Perché oggi 450mila persone, non solo giovani, (+ 34mila nel 2022) vivono da missionari nei paesi più poveri del mondo? Che senso ha ? La missione è la gioia di conoscere Dio come Padre e annunziare agli altri, come gli Apostoli, la persona e l’opera di Gesù Cristo “E noi stessi abbiamo veduto e attestiamo che il Padre ha mandato il suo Figlio come salvatore del mondo. Noi abbiamo riconosciuto e creduto all’amore che Dio ha per noi. Dio è amore; chi sta nell’amore dimora in Dio e Dio dimora in lui” (1 Gv 4, 14-16).
La missione è credere che Gesù è morto “uno per tutti” (2 Cor 5, 12), anche per coloro che non lo sanno. La missione è seguire le orme di Maria, che ben sapendo di portare nel suo grembo il Salvatore del mondo “si mise in viaggio verso la montagna e raggiunge in fretta una città di Giuda” (Lc 1, 39).
Missione è portare al mondo il fuoco che Gesù Cristo ha portato sulla terra e desidera che sia quanto prima acceso (cfr Lc 12, 45). La missione è portare la luce che è Gesù Cristo, “la luce vera, quella che illumina ogni uomo” (Gv 1, 9). La missione è portare al mondo l’acqua che dà la vita “ chi beve dell’acqua che io gli darò, non avrà mai più sete” (Gv 4, 10.13). Come dice Giovanni Paolo II, nell’Enciclica Redemptoris missio: “La missione, deriva dall’esigenza profonda della vita di Dio in noi” (RM 11). La missione è dare la vita per la salvezza del mondo, essere testimoni fino agli estremi confini della terra” (At 1, 8). La missione vuol dire coraggio, come san Paolo: “Non aver paura”. La missione porta la salvezza: “Chiunque invocherà il nome del Signore sarà salvato. Ora come potranno invocarlo senza aver prima creduto in lui? E come potranno credere, senza averne sentito parlare? E come potranno sentirne parlare senza uno che lo annunzi?” (Rom 10, 13-14).
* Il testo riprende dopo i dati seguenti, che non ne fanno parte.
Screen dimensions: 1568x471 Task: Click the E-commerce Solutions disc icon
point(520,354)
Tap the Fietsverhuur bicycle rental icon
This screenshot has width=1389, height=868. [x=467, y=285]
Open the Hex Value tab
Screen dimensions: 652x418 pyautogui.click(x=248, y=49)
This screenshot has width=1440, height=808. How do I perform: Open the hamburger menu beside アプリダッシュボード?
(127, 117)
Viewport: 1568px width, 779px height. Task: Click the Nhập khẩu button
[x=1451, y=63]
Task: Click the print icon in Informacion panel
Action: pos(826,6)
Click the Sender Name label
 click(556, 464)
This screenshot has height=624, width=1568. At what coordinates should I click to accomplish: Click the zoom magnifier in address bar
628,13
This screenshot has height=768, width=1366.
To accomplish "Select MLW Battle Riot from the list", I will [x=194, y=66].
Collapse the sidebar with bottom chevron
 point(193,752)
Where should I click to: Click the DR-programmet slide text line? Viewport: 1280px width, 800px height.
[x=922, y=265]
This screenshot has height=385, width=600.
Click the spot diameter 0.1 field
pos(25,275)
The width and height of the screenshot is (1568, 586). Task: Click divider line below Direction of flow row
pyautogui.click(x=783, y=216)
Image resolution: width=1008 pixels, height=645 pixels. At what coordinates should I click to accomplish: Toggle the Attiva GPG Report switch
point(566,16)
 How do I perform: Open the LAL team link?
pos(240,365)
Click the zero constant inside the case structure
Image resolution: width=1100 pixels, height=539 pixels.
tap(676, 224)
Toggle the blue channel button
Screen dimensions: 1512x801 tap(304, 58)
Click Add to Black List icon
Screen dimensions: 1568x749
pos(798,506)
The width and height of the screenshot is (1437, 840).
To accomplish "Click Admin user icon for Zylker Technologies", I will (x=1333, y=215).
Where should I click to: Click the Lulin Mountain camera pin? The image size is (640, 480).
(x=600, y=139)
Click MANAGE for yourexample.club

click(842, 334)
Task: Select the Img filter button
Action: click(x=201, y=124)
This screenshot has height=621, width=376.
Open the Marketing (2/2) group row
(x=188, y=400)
Le vie della missione possono essere diverse: certamente “si sta affermando una coscienza nuova: cioè che la missione riguarda tutti i cristiani, tutte le diocesi e parrocchie, le istituzioni e associazioni ecclesiali” (RM 2). Non mancano difficoltà e sfide ma la coscienza missionaria sta maturando. Solo grazie a Papa Francesco la Chiesa ha compreso che è una arroganza inopportuna il pensare di avere una fede superiore e il desiderio che altri abbandonino la propria religione per accettare la nostra. La missione come evangelizzazione verso persone che hanno altre religioni sarebbe un non riconoscere la legittimità della loro via e credersi superiori. Rimane allora vivo il grande mandato missionario di Gesù: ” Andate dunque e fate discepoli tutti i popoli, battezzandoli nel nome del Padre e del Figlio e dello Spirito Santo, insegnando loro a osservare tutto ciò che vi ho comandato.” ( Matteo 28,18-19). Vale la pena morire per questo annuncio del Vangelo ? Per formare nuovi discepoli di Gesù ? Secondo suor Maria De Coppi e i 25 missionari che muoiono ogni anno nel mondo, evidentemente si. A lei va il mio rispetto e la mia preghiera.